26. Tip #5: Research Team Member Responsibilities & Qualifications To ensure that participant risks are minimized, investigators must provide evidence that they are sufficiently qualified to perform their research-related tasks and responsibilities. If information about the researchers’ qualifications &/or credentials is unclear, the IRB will ask the investigators to provide this data.

27. Tip #8: Strong research design • The relationship between the current study and previous research is clearly established. • The links between the research questions (hypotheses statements); the research design; the specific types of data collected; the data collection tools or measures, and the data analysis procedures are clear, consistent, &/or accurate. • The link between the type of research methodology (grounded theory, ethnography, focus group, etc.) and specific research procedures is clearly described. • Rationale for collecting specific pieces of personal information is provided. • Rationale for sample size is provided.

28. Considerations of Research DesignIRB Guidebook, Chapter 4 • The value of research depends upon the integrity of study results. For example, one of the ethical justifications for research involving human subjects is the social value of advancing scientific understanding and promoting human welfare by improving health care. But if the research study is so methodologically flawed that little or no reliable information will result, it is unethical to put subjects at risk or even to inconvenience them through participation in such a study. • One question that every IRB member asks is "To what degree is it our responsibility to review the underlying science of the proposed research?" Clearly, if it is not good science, it is not ethical.

29. Tip # 7: Clear description of the research activities Clear and complete information provided about the research-related activities or interventions helps the IRB evaluate participant risk. If the description of the research activities is insufficient or unclear, the IRB will ask the researcher to provide additional clarifying information.

30. Clearly Describe All Research-Related Activities Where will the research be conducted? Which members of the research team are involved in each procedure? What will each participant in the research study do? How long will each research-related activity take? What are the risks associated with each activity? What are the specific participant benefits associated with each activity?

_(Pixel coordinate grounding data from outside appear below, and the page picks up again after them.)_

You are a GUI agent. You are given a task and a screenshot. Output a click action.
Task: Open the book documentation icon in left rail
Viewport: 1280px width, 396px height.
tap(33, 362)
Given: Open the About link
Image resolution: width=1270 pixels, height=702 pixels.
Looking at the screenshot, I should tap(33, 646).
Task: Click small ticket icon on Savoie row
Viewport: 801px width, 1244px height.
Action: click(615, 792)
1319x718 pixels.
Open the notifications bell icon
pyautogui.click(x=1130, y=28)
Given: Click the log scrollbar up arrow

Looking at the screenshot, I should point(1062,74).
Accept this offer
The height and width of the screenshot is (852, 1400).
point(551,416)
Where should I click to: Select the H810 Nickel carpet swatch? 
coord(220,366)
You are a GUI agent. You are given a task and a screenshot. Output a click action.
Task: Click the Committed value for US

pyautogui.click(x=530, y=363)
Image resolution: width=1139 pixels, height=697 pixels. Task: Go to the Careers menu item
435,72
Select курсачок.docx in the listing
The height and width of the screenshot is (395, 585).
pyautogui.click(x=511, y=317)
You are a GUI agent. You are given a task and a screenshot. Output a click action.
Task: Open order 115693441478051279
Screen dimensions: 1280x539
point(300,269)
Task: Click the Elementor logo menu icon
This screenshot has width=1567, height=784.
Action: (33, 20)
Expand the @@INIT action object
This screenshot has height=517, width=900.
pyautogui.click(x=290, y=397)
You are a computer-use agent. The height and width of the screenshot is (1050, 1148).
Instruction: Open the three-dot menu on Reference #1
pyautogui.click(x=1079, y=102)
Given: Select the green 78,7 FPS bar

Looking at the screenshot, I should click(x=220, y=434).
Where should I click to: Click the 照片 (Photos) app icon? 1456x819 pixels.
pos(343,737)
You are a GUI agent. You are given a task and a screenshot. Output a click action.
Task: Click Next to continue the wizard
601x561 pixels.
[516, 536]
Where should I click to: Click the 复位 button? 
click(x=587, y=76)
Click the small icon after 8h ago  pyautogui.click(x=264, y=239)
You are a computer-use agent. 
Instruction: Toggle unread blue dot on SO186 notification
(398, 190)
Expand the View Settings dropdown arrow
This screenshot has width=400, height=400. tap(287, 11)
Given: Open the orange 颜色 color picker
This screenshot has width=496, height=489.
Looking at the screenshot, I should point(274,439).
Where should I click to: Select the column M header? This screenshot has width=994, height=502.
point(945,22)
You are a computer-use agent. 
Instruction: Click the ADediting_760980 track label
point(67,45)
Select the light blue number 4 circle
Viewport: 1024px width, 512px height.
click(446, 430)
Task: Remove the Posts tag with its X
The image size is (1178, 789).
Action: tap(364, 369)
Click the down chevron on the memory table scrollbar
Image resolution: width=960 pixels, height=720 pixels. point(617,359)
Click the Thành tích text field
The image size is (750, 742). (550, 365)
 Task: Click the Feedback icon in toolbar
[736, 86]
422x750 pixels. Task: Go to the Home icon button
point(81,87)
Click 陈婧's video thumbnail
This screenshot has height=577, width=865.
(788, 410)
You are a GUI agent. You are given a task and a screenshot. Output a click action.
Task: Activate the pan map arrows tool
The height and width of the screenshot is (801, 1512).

31. Tip # 8: Research-Ready Documents • Documents must be research-ready: If post-IRB approval changes to the letters of informed consent/assent and/or recruitment materials are needed, a “Request for Revisions” must be submitted to the IRB for approval before these documents can be used in the research process. • Active links to electronic surveys. • Appropriate documents on letterhead. • If survey data collection is anonymous or if there is an intention to code the survey data, remove from the survey documents requests for the participants’ names and significant identifying information.

32. IRB Resources Much of the information in this presentation was adapted from a 2010 University of Indianapolis IRB forum. The standards for IRB review are derived from Code of Federal Regulations Title 45 Public Welfare Part 46 Protection of Human Subjects (45 CFR 46). A good resource for information about the IRB review process standards is the Office for Human Research Protections (OHRP) IRB Guidebook IRB Guidebook Chapter 3, Basic IRB Review: Includes information about informed consent, selection of subjects, privacy, & incentives. IRB Guidebook Chapter 4, Considerations of Research Design IRB Guidebook Chapter 5, Biomedical and Behavioral Research A comprehensive source of information about IRB guidelines and processes: Bankert, E. & Amdur, R. (2005). Institutional Review Board: Management and Function, Jones & Bartlett.